**Fragmento de página**

━━━━━━━━━━━━━━━━━━━━

Puigdemont está feliz de la única manera en que ahora se puede estar feliz en la política catalana: por un día y por las calamidades del contrario. Su relato de perseguido político por los restos franquistas del estado opresor español siempre fue fácil. Con un partido en el Gobierno nacido del franquismo y que no renegó de él, era lógico que no llegara del Gobierno central un discurso nacional y antifranquista más robusto. Puigdemont no tiene que variar su relato, ni ante Europa, ni ante España, ni ante sus mal avenidos socios independentistas. Estará ensayando un «ja soc aquí» de resonancias históricas.

━━━━━━━━━━━━━━━━━━━━

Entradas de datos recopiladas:
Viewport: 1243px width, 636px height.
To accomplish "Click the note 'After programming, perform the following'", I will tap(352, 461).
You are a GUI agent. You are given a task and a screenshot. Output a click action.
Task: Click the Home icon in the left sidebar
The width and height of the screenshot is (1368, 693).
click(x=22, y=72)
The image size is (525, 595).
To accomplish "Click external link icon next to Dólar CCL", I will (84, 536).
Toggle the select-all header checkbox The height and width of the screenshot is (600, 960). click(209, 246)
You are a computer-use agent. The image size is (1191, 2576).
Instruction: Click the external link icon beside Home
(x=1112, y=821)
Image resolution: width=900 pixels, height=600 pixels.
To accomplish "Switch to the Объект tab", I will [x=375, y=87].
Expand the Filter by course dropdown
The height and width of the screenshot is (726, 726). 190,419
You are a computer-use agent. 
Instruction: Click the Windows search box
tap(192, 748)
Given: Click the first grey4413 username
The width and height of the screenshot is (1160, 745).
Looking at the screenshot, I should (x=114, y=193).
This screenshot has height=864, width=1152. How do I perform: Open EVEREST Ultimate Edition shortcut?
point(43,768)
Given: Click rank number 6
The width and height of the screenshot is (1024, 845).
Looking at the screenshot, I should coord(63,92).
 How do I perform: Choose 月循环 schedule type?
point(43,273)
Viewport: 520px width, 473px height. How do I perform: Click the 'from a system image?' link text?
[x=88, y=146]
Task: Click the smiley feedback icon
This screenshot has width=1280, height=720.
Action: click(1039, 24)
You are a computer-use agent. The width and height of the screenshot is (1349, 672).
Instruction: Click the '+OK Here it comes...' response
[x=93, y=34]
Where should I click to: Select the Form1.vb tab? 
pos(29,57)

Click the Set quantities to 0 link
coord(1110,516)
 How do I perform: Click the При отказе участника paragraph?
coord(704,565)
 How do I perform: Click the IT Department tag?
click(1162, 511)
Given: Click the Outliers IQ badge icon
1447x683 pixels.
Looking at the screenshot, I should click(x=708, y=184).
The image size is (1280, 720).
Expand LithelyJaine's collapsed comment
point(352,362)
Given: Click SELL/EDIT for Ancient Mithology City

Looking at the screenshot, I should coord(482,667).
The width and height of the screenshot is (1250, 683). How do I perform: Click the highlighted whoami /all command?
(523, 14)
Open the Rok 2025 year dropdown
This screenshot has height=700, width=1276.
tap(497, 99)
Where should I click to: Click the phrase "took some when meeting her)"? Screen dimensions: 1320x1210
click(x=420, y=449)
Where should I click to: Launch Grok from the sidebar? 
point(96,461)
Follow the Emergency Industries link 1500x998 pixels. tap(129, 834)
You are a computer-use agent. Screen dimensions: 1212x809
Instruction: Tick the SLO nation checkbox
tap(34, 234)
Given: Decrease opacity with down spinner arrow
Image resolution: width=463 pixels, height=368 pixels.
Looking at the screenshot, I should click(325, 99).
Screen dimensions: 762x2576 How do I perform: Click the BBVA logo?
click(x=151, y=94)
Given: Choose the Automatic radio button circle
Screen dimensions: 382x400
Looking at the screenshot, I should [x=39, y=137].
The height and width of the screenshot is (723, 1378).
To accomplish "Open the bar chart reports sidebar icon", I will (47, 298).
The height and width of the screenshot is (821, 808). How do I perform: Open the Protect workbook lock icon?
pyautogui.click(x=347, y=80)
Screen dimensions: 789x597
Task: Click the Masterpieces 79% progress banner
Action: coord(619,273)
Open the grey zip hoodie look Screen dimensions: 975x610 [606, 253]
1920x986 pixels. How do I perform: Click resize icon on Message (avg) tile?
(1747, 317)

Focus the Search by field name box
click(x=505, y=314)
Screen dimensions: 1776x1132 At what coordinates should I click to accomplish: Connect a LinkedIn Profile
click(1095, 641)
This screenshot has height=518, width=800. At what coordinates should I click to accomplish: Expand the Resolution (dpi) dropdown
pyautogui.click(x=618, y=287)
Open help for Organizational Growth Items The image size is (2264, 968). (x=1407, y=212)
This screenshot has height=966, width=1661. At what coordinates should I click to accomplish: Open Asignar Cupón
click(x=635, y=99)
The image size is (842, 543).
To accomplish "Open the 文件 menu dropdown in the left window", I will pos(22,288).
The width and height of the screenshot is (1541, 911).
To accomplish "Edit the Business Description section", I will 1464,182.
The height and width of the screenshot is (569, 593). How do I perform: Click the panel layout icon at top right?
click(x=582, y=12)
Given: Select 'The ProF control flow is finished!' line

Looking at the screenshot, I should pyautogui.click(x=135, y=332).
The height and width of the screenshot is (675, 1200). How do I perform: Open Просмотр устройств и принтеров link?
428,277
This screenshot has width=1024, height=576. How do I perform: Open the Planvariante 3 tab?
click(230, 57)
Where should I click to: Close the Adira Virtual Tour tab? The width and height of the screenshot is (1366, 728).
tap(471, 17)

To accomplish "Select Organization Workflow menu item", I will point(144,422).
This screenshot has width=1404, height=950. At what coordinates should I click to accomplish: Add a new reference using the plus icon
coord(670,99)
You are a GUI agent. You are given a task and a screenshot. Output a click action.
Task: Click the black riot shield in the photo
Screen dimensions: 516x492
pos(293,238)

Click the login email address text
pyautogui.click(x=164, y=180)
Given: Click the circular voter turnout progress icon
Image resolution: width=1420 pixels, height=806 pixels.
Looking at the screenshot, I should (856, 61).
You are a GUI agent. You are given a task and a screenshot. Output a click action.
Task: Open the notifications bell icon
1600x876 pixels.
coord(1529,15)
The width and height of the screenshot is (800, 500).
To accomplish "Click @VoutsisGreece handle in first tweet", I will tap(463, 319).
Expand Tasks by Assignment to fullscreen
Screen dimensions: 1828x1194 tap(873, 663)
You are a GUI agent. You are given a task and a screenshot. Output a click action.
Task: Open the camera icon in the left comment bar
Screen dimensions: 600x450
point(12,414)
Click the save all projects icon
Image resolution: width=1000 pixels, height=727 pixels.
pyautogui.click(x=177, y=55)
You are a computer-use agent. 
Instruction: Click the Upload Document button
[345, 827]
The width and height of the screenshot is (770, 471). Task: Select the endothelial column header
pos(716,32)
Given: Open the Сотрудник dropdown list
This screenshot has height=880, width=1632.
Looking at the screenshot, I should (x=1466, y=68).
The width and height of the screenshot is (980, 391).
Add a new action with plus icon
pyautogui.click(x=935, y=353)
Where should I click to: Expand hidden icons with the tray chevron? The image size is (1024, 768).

━━━━━━━━━━━━━━━━━━━━

**Acción requerida**
Repite completo el fragmento de página sobre Puigdemont, sin alterar ni una palabra ni un signo. Las entradas no intervienen en este ejercicio.

**Resultado obtenido**
Puigdemont está feliz de la única manera en que ahora se puede estar feliz en la política catalana: por un día y por las calamidades del contrario. Su relato de perseguido político por los restos franquistas del estado opresor español siempre fue fácil. Con un partido en el Gobierno nacido del franquismo y que no renegó de él, era lógico que no llegara del Gobierno central un discurso nacional y antifranquista más robusto. Puigdemont no tiene que variar su relato, ni ante Europa, ni ante España, ni ante sus mal avenidos socios independentistas. Estará ensayando un «ja soc aquí» de resonancias históricas.